Saúde

Dezembrite: o cansaço emocional que marca o fim do ano

Enquanto dezembro costuma ser associado a celebrações, reencontros e clima festivo, para muitas pessoas o período desperta sentimentos de tristeza, ansiedade e melancolia. Popularmente chamada de “dezembrite”, essa condição não é considerada uma doença, mas uma resposta emocional comum diante das pressões, reflexões e cobranças que acompanham o encerramento de mais um ano.

De acordo com Mariana Rambaldi, coordenadora do curso de Psicologia, o fenômeno está relacionado a fatores emocionais, sociais e até biológicos. “Dezembro é um mês de balanço pessoal. As pessoas revisitam metas, conquistas e frustrações, e nem sempre o resultado dessa avaliação interna é positivo. Isso pode gerar sentimentos de arrependimento, insatisfação e a sensação de que o tempo passou rápido demais”, explica.

Além da retrospectiva individual, a psicóloga destaca a forte pressão cultural para que o fim de ano seja sinônimo de felicidade. “Existe uma expectativa social de que todos estejam felizes, comemorando e realizando grandes feitos. Quando alguém não se sente assim, surge um sentimento de inadequação”, afirma. Esse cenário se intensifica com o cansaço acumulado ao longo do ano, o estresse financeiro típico das festas e o resgate de lembranças de perdas, sejam elas afetivas, materiais ou simbólicas.

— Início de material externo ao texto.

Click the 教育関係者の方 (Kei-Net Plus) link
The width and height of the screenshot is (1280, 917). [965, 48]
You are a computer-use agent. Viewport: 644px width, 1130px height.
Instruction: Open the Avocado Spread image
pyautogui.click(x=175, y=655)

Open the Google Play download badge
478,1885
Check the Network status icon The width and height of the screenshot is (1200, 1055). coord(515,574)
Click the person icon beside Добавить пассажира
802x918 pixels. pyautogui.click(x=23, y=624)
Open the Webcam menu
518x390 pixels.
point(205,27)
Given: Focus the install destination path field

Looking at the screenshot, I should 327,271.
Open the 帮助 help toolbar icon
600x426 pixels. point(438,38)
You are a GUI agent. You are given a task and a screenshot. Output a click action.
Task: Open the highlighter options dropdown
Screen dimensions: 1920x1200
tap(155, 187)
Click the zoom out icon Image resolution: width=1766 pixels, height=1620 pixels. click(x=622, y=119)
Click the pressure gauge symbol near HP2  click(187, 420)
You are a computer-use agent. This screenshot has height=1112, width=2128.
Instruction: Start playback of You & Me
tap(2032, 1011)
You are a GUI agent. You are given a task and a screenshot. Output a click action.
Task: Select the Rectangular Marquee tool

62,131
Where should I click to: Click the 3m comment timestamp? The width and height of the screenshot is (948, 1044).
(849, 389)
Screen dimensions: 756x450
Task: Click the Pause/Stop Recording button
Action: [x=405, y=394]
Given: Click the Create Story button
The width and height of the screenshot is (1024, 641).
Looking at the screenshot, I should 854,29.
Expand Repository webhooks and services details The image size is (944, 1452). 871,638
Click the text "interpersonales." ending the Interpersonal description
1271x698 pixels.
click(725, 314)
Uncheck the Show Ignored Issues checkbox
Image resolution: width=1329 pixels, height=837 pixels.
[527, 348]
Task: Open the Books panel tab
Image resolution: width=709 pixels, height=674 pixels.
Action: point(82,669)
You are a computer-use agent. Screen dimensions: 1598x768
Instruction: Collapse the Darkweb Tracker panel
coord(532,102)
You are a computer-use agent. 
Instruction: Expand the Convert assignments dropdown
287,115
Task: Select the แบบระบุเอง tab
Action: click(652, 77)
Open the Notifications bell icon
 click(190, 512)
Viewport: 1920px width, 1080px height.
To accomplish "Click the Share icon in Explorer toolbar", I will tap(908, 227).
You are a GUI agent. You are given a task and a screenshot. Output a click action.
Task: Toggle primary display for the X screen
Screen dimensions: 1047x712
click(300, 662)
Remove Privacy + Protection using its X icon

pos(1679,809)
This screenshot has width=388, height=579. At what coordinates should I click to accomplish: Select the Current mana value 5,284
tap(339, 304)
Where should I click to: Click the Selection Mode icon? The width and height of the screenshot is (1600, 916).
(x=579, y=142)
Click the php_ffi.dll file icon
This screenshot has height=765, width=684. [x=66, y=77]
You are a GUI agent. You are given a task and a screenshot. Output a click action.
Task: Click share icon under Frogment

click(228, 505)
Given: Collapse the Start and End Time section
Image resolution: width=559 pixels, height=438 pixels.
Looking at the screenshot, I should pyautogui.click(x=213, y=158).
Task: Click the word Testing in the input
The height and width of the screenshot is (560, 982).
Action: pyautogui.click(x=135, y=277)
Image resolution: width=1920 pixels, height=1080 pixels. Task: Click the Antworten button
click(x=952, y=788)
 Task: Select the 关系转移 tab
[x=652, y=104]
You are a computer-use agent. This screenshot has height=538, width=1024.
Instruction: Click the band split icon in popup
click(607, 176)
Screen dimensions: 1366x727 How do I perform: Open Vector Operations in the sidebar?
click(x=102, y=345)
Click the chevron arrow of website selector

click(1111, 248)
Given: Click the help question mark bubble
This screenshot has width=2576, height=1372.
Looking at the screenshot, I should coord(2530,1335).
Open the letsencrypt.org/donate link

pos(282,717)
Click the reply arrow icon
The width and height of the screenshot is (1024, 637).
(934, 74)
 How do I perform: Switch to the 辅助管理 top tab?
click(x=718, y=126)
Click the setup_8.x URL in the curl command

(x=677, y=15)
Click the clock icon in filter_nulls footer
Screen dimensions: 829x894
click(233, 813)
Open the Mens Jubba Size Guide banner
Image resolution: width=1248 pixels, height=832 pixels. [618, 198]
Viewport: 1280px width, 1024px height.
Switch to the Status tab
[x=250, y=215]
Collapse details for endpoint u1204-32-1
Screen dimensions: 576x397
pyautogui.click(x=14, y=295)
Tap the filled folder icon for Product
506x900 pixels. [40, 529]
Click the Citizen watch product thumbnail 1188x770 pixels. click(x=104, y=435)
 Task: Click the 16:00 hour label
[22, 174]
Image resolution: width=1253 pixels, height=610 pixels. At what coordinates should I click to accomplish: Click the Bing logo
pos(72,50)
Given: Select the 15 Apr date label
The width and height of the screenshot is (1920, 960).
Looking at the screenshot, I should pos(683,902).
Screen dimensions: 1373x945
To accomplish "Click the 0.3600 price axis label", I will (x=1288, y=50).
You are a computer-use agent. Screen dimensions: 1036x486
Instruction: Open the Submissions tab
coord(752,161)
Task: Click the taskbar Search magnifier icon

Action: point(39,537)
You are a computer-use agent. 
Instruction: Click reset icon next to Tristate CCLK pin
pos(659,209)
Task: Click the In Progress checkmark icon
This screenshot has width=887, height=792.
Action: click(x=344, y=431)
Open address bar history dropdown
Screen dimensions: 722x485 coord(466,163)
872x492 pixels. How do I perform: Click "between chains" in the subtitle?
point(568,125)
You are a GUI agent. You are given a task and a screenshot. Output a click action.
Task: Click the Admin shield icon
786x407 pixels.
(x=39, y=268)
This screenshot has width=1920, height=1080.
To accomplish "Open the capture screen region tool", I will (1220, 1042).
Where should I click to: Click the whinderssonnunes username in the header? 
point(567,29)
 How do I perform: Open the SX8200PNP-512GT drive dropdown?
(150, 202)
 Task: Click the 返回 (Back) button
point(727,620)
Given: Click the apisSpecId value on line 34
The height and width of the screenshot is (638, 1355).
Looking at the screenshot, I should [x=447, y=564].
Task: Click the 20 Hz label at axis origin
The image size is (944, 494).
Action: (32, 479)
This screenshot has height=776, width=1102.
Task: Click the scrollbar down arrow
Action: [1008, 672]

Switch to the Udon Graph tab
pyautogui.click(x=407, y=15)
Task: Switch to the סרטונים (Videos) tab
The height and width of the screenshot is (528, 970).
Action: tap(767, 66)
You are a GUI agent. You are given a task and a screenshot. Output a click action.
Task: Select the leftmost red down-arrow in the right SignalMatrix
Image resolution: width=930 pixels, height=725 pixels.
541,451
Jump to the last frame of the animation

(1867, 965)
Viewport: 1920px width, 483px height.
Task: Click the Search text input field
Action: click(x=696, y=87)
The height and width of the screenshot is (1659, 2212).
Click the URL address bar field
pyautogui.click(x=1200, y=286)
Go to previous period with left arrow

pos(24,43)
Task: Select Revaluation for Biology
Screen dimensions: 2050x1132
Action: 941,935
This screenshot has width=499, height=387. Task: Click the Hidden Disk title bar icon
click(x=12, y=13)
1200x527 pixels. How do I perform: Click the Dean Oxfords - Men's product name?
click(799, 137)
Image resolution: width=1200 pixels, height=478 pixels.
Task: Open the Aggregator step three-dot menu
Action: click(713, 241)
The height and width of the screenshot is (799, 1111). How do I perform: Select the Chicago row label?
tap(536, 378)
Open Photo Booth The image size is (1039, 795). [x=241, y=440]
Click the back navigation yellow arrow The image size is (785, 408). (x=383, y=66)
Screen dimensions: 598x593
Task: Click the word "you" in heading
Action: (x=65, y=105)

Segundo Mariana Rambaldi, alguns grupos tendem a sentir esse impacto de forma mais intensa. Entre eles estão pessoas em luto recente, aquelas que vivenciam solidão ou estão distantes da família, indivíduos com dificuldades financeiras e pessoas que já convivem com transtornos emocionais, como ansiedade e depressão. “Também observamos maior vulnerabilidade em pessoas muito autocríticas, com alto nível de exigência pessoal e profissional, que se sentem pressionadas a corresponder a um ideal de sucesso e felicidade”, completa.

Embora a “dezembrite” seja considerada uma tristeza reativa e passageira, a coordenadora alerta para sinais que merecem atenção. “Quando a tristeza se prolonga, há perda de interesse por atividades antes prazerosas, alterações no sono e no apetite, fadiga constante e pensamentos negativos recorrentes, é fundamental buscar ajuda profissional. Esses sintomas podem indicar o agravamento de quadros depressivos ou ansiosos”, ressalta.

Para atravessar melhor esse período, algumas estratégias podem ajudar, como reduzir a autocrítica, evitar comparações e ajustar expectativas. “Nem todo fim de ano precisa ser marcado por grandes festas. É possível viver esse momento com mais simplicidade, criando novas tradições ou priorizando o autocuidado”, sugere a psicóloga. Praticar atividades físicas, respeitar momentos de descanso, manter uma rotina equilibrada e buscar apoio emocional com pessoas de confiança ou com um profissional também são atitudes importantes.

O uso excessivo das redes sociais é outro fator que pode intensificar o sofrimento emocional. “No fim do ano, as redes se tornam vitrines de vidas aparentemente perfeitas. Isso gera comparações injustas, pois se compara a própria realidade, com desafios e bastidores, ao recorte idealizado do outro”, alerta Mariana. A recomendação é limitar o tempo de exposição, seguir conteúdos mais realistas e lembrar-se de que as redes não refletem a totalidade da vida das pessoas.

A coordenadora da Unesc também chama atenção para os riscos da chamada “positividade tóxica”, que impõe a obrigação de estar feliz o tempo todo. “Negar ou minimizar emoções como tristeza e cansaço gera culpa e repressão emocional. Reconhecer essas emoções como legítimas é essencial para atravessar o período de forma saudável”, afirma.

Para finalizar, a psicóloga reforça a importância da autocompaixão. “Trate-se com gentileza, estabeleça limites, valorize pequenas conquistas e mantenha vínculos afetivos reais. O fim de ano não precisa ser um espetáculo de felicidade. Ele pode ser um momento de pausa, reflexão e cuidado consigo mesmo — e isso já é suficiente.”